#### What is being asked
When responding, copy every record below exactly as it appears.
Extracted entries Start Marker
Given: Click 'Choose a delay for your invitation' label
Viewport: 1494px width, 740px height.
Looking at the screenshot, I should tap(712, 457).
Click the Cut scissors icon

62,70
Extracted entries End Marker
#### Result
Given: Click 'Choose a delay for your invitation' label
Viewport: 1494px width, 740px height.
Looking at the screenshot, I should tap(712, 457).
Click the Cut scissors icon

62,70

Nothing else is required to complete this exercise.